◆ WHAT TO PRODUCE ◆
Retype the records that follow, every line exactly as written.

◆ LISTED RECORDS ◆

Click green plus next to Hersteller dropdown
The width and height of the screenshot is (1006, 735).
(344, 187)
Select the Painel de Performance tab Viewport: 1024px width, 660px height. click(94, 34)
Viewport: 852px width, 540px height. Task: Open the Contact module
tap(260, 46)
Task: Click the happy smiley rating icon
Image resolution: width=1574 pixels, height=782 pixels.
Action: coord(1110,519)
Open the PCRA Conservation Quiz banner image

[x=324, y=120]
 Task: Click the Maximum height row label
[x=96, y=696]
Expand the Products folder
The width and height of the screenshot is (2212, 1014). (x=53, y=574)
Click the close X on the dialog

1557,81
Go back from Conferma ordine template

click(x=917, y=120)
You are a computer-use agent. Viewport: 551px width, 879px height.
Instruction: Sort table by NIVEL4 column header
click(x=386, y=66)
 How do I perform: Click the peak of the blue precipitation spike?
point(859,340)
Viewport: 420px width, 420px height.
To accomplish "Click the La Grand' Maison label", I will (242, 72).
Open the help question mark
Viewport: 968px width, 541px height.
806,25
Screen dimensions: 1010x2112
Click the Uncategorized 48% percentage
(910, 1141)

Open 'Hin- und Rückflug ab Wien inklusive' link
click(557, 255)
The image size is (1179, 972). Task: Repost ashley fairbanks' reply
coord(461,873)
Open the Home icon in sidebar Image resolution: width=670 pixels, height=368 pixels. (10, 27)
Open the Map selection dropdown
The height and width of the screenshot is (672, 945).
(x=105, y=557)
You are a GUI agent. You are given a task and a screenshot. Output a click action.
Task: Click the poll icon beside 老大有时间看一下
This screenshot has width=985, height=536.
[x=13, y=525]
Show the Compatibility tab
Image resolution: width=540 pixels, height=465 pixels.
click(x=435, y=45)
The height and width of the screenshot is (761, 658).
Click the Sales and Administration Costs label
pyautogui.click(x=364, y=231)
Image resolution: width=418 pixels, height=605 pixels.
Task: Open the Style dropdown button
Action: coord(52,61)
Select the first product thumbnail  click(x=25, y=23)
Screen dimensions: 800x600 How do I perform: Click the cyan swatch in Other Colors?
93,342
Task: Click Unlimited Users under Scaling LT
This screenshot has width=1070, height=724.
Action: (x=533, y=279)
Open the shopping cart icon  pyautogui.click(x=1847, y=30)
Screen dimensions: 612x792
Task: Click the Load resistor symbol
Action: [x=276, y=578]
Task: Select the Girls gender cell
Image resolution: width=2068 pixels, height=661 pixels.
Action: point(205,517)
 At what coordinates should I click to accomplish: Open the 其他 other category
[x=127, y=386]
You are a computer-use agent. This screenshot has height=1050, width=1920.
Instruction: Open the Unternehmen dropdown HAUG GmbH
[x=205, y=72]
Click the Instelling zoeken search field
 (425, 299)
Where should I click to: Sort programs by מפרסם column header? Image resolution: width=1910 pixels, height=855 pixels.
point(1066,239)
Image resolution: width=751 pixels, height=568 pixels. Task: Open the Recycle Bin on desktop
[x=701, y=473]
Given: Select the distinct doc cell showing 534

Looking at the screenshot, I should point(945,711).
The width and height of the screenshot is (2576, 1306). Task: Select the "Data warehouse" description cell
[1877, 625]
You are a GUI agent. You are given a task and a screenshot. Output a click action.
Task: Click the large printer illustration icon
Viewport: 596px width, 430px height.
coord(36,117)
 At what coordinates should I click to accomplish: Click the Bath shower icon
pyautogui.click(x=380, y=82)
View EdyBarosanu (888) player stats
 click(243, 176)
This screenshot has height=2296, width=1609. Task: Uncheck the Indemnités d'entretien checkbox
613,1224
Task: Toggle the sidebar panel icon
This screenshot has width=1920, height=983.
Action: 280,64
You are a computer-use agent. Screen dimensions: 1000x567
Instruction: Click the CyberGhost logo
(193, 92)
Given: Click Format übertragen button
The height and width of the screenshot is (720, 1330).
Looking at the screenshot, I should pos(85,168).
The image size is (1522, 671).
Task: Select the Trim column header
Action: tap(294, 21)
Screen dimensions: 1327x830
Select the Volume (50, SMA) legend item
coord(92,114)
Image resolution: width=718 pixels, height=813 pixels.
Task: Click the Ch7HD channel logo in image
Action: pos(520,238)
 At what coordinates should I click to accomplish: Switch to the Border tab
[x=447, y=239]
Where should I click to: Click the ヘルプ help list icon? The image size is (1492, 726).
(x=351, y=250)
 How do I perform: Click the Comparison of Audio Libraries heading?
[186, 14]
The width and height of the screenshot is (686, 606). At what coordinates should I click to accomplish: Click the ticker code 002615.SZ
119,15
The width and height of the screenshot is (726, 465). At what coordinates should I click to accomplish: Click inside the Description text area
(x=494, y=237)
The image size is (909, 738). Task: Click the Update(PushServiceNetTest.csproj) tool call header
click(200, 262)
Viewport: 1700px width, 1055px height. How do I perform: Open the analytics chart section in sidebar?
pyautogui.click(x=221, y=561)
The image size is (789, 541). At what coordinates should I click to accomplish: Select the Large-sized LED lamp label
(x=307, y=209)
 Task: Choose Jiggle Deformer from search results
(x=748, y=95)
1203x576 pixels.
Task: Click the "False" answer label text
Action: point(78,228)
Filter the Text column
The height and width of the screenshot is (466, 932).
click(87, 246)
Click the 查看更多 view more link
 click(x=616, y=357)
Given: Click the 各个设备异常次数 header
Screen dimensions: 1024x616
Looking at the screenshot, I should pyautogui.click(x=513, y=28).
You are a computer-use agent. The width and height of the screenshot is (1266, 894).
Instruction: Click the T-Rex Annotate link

◆ EXPECTED ANSWER ◆
Click green plus next to Hersteller dropdown
The width and height of the screenshot is (1006, 735).
(344, 187)
Select the Painel de Performance tab Viewport: 1024px width, 660px height. click(94, 34)
Viewport: 852px width, 540px height. Task: Open the Contact module
tap(260, 46)
Task: Click the happy smiley rating icon
Image resolution: width=1574 pixels, height=782 pixels.
Action: coord(1110,519)
Open the PCRA Conservation Quiz banner image

[x=324, y=120]
 Task: Click the Maximum height row label
[x=96, y=696]
Expand the Products folder
The width and height of the screenshot is (2212, 1014). (x=53, y=574)
Click the close X on the dialog

1557,81
Go back from Conferma ordine template

click(x=917, y=120)
You are a computer-use agent. Viewport: 551px width, 879px height.
Instruction: Sort table by NIVEL4 column header
click(x=386, y=66)
 How do I perform: Click the peak of the blue precipitation spike?
point(859,340)
Viewport: 420px width, 420px height.
To accomplish "Click the La Grand' Maison label", I will (242, 72).
Open the help question mark
Viewport: 968px width, 541px height.
806,25
Screen dimensions: 1010x2112
Click the Uncategorized 48% percentage
(910, 1141)

Open 'Hin- und Rückflug ab Wien inklusive' link
click(557, 255)
The image size is (1179, 972). Task: Repost ashley fairbanks' reply
coord(461,873)
Open the Home icon in sidebar Image resolution: width=670 pixels, height=368 pixels. (10, 27)
Open the Map selection dropdown
The height and width of the screenshot is (672, 945).
(x=105, y=557)
You are a GUI agent. You are given a task and a screenshot. Output a click action.
Task: Click the poll icon beside 老大有时间看一下
This screenshot has width=985, height=536.
[x=13, y=525]
Show the Compatibility tab
Image resolution: width=540 pixels, height=465 pixels.
click(x=435, y=45)
The height and width of the screenshot is (761, 658).
Click the Sales and Administration Costs label
pyautogui.click(x=364, y=231)
Image resolution: width=418 pixels, height=605 pixels.
Task: Open the Style dropdown button
Action: coord(52,61)
Select the first product thumbnail  click(x=25, y=23)
Screen dimensions: 800x600 How do I perform: Click the cyan swatch in Other Colors?
93,342
Task: Click Unlimited Users under Scaling LT
This screenshot has width=1070, height=724.
Action: (x=533, y=279)
Open the shopping cart icon  pyautogui.click(x=1847, y=30)
Screen dimensions: 612x792
Task: Click the Load resistor symbol
Action: [x=276, y=578]
Task: Select the Girls gender cell
Image resolution: width=2068 pixels, height=661 pixels.
Action: point(205,517)
 At what coordinates should I click to accomplish: Open the 其他 other category
[x=127, y=386]
You are a computer-use agent. This screenshot has height=1050, width=1920.
Instruction: Open the Unternehmen dropdown HAUG GmbH
[x=205, y=72]
Click the Instelling zoeken search field
 (425, 299)
Where should I click to: Sort programs by מפרסם column header? Image resolution: width=1910 pixels, height=855 pixels.
point(1066,239)
Image resolution: width=751 pixels, height=568 pixels. Task: Open the Recycle Bin on desktop
[x=701, y=473]
Given: Select the distinct doc cell showing 534

Looking at the screenshot, I should point(945,711).
The width and height of the screenshot is (2576, 1306). Task: Select the "Data warehouse" description cell
[1877, 625]
You are a GUI agent. You are given a task and a screenshot. Output a click action.
Task: Click the large printer illustration icon
Viewport: 596px width, 430px height.
coord(36,117)
 At what coordinates should I click to accomplish: Click the Bath shower icon
pyautogui.click(x=380, y=82)
View EdyBarosanu (888) player stats
 click(243, 176)
This screenshot has height=2296, width=1609. Task: Uncheck the Indemnités d'entretien checkbox
613,1224
Task: Toggle the sidebar panel icon
This screenshot has width=1920, height=983.
Action: 280,64
You are a computer-use agent. Screen dimensions: 1000x567
Instruction: Click the CyberGhost logo
(193, 92)
Given: Click Format übertragen button
The height and width of the screenshot is (720, 1330).
Looking at the screenshot, I should pos(85,168).
The image size is (1522, 671).
Task: Select the Trim column header
Action: tap(294, 21)
Screen dimensions: 1327x830
Select the Volume (50, SMA) legend item
coord(92,114)
Image resolution: width=718 pixels, height=813 pixels.
Task: Click the Ch7HD channel logo in image
Action: pos(520,238)
 At what coordinates should I click to accomplish: Switch to the Border tab
[x=447, y=239]
Where should I click to: Click the ヘルプ help list icon? The image size is (1492, 726).
(x=351, y=250)
 How do I perform: Click the Comparison of Audio Libraries heading?
[186, 14]
The width and height of the screenshot is (686, 606). At what coordinates should I click to accomplish: Click the ticker code 002615.SZ
119,15
The width and height of the screenshot is (726, 465). At what coordinates should I click to accomplish: Click inside the Description text area
(x=494, y=237)
The image size is (909, 738). Task: Click the Update(PushServiceNetTest.csproj) tool call header
click(200, 262)
Viewport: 1700px width, 1055px height. How do I perform: Open the analytics chart section in sidebar?
pyautogui.click(x=221, y=561)
The image size is (789, 541). At what coordinates should I click to accomplish: Select the Large-sized LED lamp label
(x=307, y=209)
 Task: Choose Jiggle Deformer from search results
(x=748, y=95)
1203x576 pixels.
Task: Click the "False" answer label text
Action: point(78,228)
Filter the Text column
The height and width of the screenshot is (466, 932).
click(87, 246)
Click the 查看更多 view more link
 click(x=616, y=357)
Given: Click the 各个设备异常次数 header
Screen dimensions: 1024x616
Looking at the screenshot, I should pyautogui.click(x=513, y=28).
You are a computer-use agent. The width and height of the screenshot is (1266, 894).
Instruction: Click the T-Rex Annotate link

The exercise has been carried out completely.